I want to amplify audio input at specific frequencies, and I use numpy.fft.

So my question is: When changing the amplitudes of the signal, what happens with phase?

For example, if I multiply amplitudes in some frequency range, by some factor, let's say 2, do I need to change the phases, and if so, what should I do with them?

I've done the amplification without changing phases, and the result was not what I wanted. It's pretty much the same signal, with some unwanted noise.

like image 641
Heiko Herlich Avatar asked Mar 21 '23 15:03

Heiko Herlich


1 Answers

You shouldn't need the change the phase for something like this. More likely the problem is that you need to be a bit more gentle about applying the boost. It sounds like you are taking some frequency window and multiplying by a constant while leaving everything else unchanged. This will cause ringing in the time domain with a very long tail. You need to smooth the transition from the gain=1 region to the gain=2 region, for instance by using a gaussian waveform with code that looks something like this:

x, t = get_waveform()
f0, df = get_parameters()     # Center frequency and bandwidth of gain region
f = np.fft.rfft(x)
freqs = np.fft.fftfreq(len(x), t[1]-t[0])
freqs = freqs[0:len(f)]       # rfft has only non-negative frequency components
gain_window = 1 + np.exp(-(freqs-f0)**2/(df)**2)
f = f * gain_window
x = np.fft.irfft(f)
return x

If that works, you can experiment with more aggressive functions that have sharper turn-on and a flatter top.

The FFT may not actually be what you want. FFTs are not normally used for real-time / streaming applications. This is because in the naive approach you have to collect the whole sample buffer before you start processing. For simple filtering applications it is often easier to do filtering directly in the time domain. This is what FIR and IIR filters do.

In order to filter with the fourier transform in real time what you have to do is break your data stream into overlapping blocks of a fixed length, FFT, filter, reverse FFT, and stich them back together without introducing glitches. This is possible, but it is tricky to get right. For a full-blown multi-channel EQ it might still be the best option, but you should at least consider time domain filtering.

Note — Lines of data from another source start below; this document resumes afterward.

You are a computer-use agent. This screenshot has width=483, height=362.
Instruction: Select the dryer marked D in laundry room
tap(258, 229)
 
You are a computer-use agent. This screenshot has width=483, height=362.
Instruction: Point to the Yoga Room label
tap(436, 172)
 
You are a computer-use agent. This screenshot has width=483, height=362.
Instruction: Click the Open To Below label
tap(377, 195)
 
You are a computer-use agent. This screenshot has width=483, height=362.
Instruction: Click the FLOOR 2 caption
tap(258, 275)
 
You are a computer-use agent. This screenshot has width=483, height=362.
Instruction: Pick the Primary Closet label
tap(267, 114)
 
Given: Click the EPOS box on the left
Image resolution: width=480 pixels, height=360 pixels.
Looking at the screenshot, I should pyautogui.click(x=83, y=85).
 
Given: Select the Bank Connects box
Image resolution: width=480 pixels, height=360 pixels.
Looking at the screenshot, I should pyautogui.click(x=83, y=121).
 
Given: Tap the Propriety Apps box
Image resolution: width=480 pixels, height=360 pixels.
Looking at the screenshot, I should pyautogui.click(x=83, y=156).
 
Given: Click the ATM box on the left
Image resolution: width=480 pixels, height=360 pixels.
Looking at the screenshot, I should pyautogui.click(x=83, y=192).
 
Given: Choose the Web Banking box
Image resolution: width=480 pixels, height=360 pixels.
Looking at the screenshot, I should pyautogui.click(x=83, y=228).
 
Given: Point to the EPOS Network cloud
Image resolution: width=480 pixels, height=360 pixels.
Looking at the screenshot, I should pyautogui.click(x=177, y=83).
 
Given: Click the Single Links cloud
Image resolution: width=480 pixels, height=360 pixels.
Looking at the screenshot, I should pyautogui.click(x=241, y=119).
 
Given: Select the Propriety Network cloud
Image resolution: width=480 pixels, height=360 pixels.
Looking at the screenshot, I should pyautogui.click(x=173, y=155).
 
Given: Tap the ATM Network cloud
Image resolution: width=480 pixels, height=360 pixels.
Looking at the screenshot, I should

If this is not a real-time application, then FFT is the way to go. For medium sized data sets (up to a few hundred megabytes) you can just FFT the whole data set. For much larger data sets you still have to break the data up into blocks, but they can be much larger blocks and you don't have to worry about the latency introduced.

Also, remember the FFT treats the signal as periodic, so if your signal doesn't go to zero at the beginning and end you will need to do some sort of windowing.